Overwatch—sans Angela, Reinhardt, Lúcio, Genji and Mei—entered the atrium to the sight of Amélie and Lena dragging bodies to one side of the room and debris to the other. Lena dropped a corpse aside numerous others with a comical “eugh”, and clapped dust from her palms.

“So, where we off to next?” she asked, bending down to drag another body across the room. “Don’t s’pose we got another underground base the UN doesn’t know about, eh Winston?”

Winston remained silent. He refused to look at her, choosing instead to affix his gaze to the floor in shame.

Lena cocked her head, growing wary. “What’s wrong, big guy?”

“Amélie’s not coming with us,” Jack answered for them.

Amélie turned to them in a flash. Lena looked to her, then to them, then to her and back again.

“What? What do you mean she’s not coming with us?”

“Who do you think led Talon here, Tracer?”

“I was as surprised to see Talon here as you were,” Amélie said.

“And we’re to take your word for that?” Torbjörn fired back.

Lena took a step forward, bewilderment in her voice. “Yes, and you’ll take mine for it too! Amélie wouldn’t do that!”

“This is ridiculous, Tracer—”

“No, I’ll tell you what’s bloody ridiculous!” She was livid, now. “You want to ostracize an innocent woman on assumption alone?! _That’s_ ridiculous! You don’t even know that she did it!”

“And _you_ don’t know that she didn’t!” Jack shouted.

“Yes, I do, because I trust Amélie. I trust her the same as I trust _any_ of you.” She swept a castigatory finger across the group. “Why can’t you give her a chance?!”
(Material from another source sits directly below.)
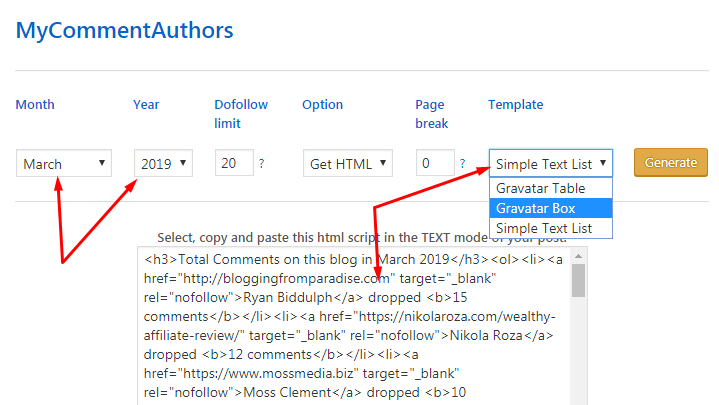
Task: Select Gravatar Table from the template list
Action: tap(541, 188)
“We did, and look where it got us. Some of us almost died today, but you’re ignoring that because you’re blinded by your emotions.”

That was a mistake.

Lena’s face contorted into an expression of such contempt and revulsion that it was a shock that Jack didn’t flinch under the weight of its gaze.
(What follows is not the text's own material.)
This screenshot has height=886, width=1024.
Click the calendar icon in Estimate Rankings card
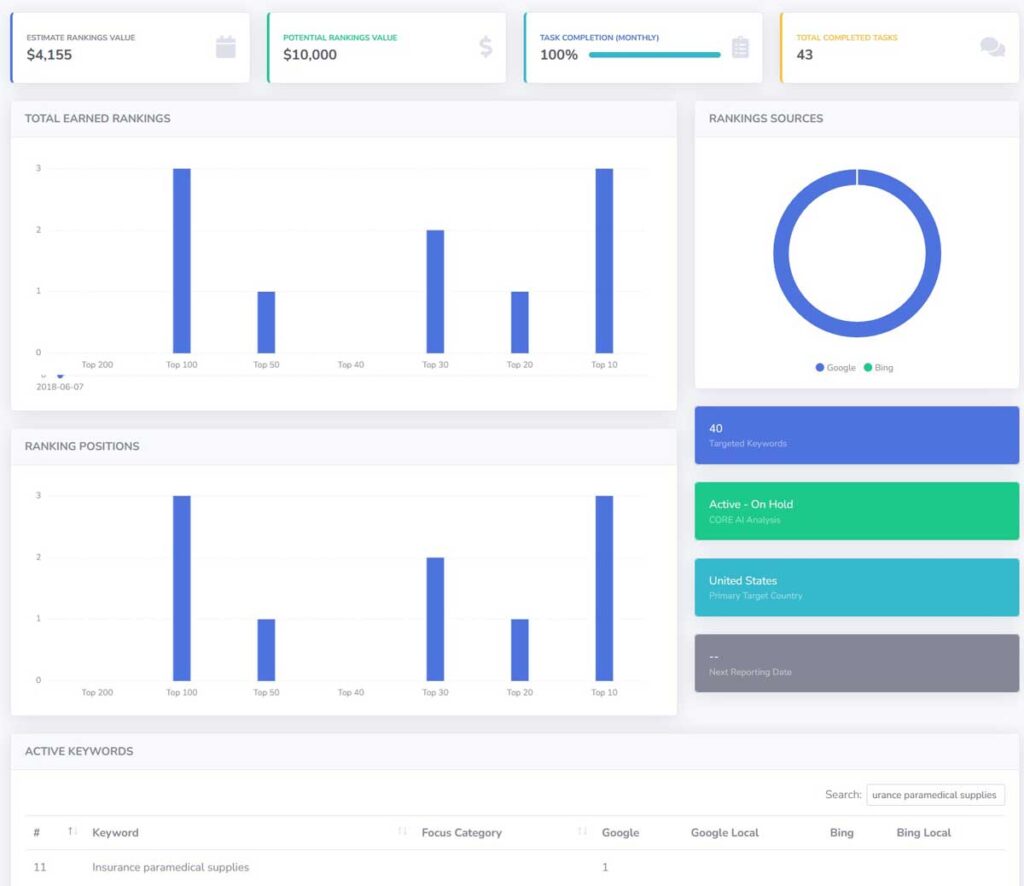pos(225,47)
“‘Blinded by my emotions’? What do you think I am, some hopelessly-smitten doughy-eyed teenager?!” In truth, even she condemned herself from time to time for her feelings; she had fallen head over heels for Amélie once before, long ago, though she’d never admit it. “Don’t you _dare_ try and deflect this utter shite onto me!”

She took wide steps towards the group. “You’re Overwatch. We’re Overwatch. We’re supposed to help people, not turn them away at the first inkling of suspicion. Open your eyes, for god’s sake!”
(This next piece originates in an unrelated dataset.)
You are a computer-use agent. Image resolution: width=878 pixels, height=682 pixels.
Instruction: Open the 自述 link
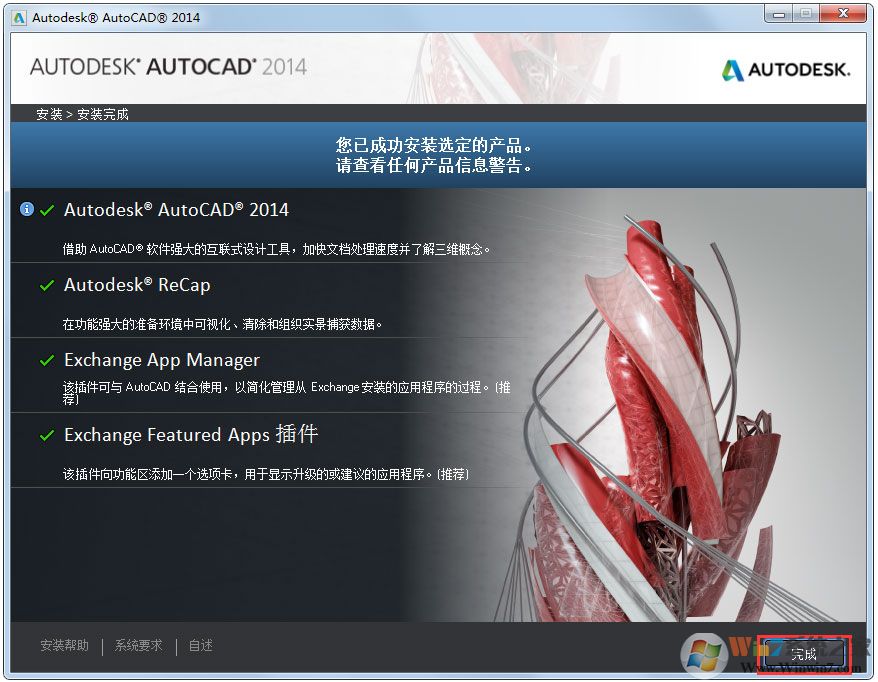200,646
“No, Oxton, you open yours!” Jack fired back. “The second we let our guard down, we’ll be dead!

He began walking towards Amélie, glaring her down. “This woman is a war criminal. An assassin. A double agent. She's an emotionless weapon that Talon is _using_ —”

Jack was but feet from Amélie—who, to her credit, didn’t move a muscle—when Lena stood in front of him. She stopped him cold.

She stared deep into his eyes, defiance in her own, and hissed venom at him.

“I’m _warning_ you, Jack.”

Jack met her measure with the same defiance. He opened his mouth to spit back, but Amélie took the chance from him.

“I can’t stay, Lena.”

Lena whipped around at that, forgetting completely about Jack and the others. “What?”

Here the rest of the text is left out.